# PROBLEM DESCRIPTION
Begin at the line containing "Where should I click to: Expand" in the data below and go on through the line containing "Select 集中モード moon icon", repeating each line exactly; include both ends and no other line.

# AVAILABLE DATA
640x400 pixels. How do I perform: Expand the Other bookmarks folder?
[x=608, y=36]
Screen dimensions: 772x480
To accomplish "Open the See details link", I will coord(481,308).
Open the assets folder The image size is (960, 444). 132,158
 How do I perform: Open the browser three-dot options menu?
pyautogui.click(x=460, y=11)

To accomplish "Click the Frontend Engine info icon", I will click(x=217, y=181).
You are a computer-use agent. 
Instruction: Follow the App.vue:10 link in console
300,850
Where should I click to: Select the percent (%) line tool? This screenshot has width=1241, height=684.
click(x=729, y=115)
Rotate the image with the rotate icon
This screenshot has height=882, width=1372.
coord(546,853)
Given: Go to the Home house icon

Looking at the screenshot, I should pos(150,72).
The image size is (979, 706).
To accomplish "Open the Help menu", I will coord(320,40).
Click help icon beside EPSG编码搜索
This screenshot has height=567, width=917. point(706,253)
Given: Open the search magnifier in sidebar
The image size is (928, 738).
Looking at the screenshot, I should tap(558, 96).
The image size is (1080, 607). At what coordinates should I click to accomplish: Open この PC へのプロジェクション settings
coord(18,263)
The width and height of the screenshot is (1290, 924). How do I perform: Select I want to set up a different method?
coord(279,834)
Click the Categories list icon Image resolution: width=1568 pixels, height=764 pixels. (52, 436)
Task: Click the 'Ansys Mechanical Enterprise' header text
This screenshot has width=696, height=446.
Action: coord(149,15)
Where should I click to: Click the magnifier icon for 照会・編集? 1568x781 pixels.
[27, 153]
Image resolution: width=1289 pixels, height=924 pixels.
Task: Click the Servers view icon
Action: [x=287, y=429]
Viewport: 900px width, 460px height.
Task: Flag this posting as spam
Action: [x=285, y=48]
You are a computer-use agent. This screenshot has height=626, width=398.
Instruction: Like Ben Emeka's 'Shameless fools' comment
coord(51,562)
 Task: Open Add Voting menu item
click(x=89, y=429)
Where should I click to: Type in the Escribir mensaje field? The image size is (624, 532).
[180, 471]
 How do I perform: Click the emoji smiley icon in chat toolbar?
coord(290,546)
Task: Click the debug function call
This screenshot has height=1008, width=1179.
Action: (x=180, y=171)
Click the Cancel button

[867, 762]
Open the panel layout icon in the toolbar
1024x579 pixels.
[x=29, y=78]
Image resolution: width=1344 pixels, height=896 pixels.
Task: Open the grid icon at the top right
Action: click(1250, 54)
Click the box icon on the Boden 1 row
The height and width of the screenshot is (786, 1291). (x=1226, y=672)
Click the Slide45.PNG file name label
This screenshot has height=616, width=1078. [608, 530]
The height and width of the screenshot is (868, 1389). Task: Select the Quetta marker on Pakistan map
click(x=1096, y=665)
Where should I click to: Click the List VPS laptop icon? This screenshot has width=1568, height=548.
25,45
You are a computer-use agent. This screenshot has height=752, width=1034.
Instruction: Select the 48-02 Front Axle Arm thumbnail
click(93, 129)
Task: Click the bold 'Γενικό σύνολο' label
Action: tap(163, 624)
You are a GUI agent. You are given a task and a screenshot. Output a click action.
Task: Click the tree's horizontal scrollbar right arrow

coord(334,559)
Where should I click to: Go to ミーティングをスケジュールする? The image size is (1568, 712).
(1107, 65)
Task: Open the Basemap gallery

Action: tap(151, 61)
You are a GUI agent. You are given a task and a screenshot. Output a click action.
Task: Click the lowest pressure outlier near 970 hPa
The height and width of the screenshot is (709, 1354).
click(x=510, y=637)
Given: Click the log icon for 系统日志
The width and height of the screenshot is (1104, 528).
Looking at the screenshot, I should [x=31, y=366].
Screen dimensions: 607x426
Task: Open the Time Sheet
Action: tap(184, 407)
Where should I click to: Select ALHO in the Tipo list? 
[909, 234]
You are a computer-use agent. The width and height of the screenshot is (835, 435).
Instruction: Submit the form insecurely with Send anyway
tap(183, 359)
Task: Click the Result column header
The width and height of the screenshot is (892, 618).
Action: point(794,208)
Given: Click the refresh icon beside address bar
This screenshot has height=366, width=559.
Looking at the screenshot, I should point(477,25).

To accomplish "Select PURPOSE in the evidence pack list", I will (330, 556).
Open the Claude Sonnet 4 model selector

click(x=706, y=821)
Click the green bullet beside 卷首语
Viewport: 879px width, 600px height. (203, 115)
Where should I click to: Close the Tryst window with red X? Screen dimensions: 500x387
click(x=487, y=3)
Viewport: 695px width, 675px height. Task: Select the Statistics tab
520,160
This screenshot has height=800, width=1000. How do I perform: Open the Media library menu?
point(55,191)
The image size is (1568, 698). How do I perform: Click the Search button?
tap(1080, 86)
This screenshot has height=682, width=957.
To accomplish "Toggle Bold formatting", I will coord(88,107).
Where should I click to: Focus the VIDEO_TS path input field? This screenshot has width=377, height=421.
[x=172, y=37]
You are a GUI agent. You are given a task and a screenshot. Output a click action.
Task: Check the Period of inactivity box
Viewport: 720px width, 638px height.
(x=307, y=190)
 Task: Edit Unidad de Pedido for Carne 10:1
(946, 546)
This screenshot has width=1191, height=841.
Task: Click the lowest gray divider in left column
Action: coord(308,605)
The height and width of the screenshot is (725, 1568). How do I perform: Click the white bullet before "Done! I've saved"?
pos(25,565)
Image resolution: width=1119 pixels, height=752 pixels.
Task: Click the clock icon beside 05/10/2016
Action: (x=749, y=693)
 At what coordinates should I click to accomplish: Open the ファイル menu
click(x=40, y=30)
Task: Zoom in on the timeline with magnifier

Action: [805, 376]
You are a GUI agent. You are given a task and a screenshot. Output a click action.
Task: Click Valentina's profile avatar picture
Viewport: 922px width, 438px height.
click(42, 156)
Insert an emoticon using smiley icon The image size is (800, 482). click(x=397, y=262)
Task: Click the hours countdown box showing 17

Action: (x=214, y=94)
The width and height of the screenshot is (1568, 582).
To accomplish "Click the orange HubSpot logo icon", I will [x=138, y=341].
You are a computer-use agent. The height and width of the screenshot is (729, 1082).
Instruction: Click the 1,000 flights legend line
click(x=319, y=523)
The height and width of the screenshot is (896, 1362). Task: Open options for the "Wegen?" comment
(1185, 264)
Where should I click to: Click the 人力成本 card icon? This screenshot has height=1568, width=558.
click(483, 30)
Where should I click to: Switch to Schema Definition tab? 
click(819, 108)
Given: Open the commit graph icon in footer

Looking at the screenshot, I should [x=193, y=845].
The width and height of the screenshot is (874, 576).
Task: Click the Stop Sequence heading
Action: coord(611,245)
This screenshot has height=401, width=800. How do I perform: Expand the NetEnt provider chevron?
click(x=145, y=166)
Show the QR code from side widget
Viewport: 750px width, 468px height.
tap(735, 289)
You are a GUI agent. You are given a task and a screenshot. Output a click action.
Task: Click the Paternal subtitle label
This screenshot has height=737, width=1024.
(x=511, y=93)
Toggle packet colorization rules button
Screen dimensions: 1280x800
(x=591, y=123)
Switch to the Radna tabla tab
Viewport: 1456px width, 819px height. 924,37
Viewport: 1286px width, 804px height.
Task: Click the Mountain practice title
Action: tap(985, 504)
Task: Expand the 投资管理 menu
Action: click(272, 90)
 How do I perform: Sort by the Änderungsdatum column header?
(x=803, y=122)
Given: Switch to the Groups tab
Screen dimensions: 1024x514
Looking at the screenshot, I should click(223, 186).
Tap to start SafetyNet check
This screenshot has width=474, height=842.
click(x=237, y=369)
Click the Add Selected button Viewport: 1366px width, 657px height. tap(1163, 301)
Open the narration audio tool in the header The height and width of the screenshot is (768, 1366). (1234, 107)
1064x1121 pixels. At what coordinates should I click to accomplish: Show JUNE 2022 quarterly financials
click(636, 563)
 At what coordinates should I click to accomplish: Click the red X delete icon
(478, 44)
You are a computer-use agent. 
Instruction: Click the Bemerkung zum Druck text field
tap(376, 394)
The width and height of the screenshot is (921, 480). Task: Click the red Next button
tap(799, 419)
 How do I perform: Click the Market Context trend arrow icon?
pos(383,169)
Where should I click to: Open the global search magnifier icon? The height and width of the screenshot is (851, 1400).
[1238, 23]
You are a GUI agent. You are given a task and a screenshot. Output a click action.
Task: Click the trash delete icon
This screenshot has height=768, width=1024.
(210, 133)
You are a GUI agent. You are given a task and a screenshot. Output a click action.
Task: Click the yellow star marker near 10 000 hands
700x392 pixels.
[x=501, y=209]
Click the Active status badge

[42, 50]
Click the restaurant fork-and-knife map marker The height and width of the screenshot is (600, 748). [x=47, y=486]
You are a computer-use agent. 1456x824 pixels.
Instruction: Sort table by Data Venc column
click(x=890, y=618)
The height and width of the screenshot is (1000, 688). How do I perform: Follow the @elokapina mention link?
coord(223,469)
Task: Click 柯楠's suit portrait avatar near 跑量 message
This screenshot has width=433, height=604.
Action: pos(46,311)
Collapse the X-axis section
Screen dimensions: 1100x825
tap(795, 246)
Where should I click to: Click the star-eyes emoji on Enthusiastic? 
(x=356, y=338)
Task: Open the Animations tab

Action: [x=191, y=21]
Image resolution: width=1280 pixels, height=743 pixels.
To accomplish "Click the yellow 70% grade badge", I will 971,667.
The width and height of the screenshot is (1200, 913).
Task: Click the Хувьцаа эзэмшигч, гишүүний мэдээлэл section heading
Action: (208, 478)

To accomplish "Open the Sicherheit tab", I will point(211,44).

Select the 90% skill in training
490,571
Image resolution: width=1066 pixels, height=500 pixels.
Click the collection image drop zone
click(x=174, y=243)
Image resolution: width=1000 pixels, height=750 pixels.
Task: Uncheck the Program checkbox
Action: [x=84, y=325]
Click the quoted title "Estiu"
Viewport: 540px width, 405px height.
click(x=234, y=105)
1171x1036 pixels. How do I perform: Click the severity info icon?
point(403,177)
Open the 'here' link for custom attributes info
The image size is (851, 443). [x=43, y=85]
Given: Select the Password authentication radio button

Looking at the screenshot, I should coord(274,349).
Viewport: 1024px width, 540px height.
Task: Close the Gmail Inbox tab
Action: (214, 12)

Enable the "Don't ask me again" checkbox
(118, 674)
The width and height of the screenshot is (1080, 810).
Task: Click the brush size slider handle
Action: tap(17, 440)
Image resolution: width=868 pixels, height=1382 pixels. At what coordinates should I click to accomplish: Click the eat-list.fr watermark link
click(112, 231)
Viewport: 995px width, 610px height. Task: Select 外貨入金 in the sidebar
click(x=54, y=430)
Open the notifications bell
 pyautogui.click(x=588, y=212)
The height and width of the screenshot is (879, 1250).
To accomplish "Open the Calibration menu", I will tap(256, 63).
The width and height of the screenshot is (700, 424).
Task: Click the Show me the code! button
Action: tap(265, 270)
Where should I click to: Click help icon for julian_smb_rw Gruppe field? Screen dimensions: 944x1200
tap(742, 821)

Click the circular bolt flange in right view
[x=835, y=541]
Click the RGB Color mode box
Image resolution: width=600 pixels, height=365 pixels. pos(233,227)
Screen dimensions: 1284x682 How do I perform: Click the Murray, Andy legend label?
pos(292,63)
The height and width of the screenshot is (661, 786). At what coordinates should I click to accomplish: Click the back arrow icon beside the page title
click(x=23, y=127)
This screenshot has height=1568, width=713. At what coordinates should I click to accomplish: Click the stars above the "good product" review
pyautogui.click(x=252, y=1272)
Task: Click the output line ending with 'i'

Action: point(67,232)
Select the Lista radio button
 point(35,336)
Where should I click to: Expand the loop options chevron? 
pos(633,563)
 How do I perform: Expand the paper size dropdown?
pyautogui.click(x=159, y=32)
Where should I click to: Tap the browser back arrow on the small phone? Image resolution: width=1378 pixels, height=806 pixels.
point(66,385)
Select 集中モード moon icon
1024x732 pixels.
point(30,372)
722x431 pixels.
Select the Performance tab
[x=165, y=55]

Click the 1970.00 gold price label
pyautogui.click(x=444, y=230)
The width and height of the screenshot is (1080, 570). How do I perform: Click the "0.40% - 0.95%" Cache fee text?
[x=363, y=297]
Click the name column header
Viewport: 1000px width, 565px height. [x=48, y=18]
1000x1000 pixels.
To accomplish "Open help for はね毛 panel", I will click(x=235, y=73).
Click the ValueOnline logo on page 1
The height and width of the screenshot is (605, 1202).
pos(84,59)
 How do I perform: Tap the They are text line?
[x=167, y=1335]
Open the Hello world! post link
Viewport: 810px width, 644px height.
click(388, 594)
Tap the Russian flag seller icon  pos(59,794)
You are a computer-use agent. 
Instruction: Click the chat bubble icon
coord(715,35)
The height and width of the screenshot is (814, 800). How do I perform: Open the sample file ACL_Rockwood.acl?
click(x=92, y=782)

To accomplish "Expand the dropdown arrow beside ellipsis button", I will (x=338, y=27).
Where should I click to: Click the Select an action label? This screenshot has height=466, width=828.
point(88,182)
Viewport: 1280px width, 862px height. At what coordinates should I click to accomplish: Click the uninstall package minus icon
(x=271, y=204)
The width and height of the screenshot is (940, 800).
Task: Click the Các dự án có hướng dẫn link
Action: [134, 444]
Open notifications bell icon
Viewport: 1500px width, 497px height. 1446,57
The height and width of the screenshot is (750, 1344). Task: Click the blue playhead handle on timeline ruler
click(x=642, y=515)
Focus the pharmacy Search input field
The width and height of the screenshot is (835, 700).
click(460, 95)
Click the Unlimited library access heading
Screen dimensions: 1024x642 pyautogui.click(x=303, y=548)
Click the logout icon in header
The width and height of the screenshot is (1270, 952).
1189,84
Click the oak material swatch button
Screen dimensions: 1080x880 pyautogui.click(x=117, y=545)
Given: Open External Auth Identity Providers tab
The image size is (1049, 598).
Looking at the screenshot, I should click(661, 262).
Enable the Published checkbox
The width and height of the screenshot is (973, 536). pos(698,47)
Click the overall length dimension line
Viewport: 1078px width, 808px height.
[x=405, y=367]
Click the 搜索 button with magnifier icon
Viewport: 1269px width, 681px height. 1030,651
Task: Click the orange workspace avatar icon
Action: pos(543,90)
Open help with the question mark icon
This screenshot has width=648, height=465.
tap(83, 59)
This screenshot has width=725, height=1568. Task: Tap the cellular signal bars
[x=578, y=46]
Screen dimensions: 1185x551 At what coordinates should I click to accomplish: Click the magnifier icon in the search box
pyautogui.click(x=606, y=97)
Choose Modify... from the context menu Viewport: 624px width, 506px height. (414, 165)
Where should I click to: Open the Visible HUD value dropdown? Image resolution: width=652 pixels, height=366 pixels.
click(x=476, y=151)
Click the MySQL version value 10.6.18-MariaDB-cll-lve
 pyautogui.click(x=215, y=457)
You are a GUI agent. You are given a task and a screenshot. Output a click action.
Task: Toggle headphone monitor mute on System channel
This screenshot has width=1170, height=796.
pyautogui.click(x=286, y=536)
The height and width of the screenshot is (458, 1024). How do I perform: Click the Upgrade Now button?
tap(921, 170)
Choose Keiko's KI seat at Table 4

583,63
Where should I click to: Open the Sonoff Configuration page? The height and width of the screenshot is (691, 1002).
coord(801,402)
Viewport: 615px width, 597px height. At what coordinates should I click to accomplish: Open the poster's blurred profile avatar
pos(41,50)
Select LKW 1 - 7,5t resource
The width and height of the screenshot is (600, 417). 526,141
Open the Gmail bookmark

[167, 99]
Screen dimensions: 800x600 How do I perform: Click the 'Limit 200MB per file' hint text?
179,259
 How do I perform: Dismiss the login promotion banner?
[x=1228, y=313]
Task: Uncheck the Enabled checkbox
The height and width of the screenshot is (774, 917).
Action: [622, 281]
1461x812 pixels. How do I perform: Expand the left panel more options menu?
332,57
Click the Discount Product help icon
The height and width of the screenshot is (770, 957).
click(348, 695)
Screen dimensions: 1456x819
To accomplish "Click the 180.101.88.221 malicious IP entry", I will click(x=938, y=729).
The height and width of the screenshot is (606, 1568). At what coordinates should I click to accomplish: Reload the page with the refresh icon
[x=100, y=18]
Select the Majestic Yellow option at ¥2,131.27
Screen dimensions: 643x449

# ANSWER TO THE EXERCISE
Where should I click to: Expand the loop options chevron? 
pos(633,563)
 How do I perform: Expand the paper size dropdown?
pyautogui.click(x=159, y=32)
Where should I click to: Tap the browser back arrow on the small phone? Image resolution: width=1378 pixels, height=806 pixels.
point(66,385)
Select 集中モード moon icon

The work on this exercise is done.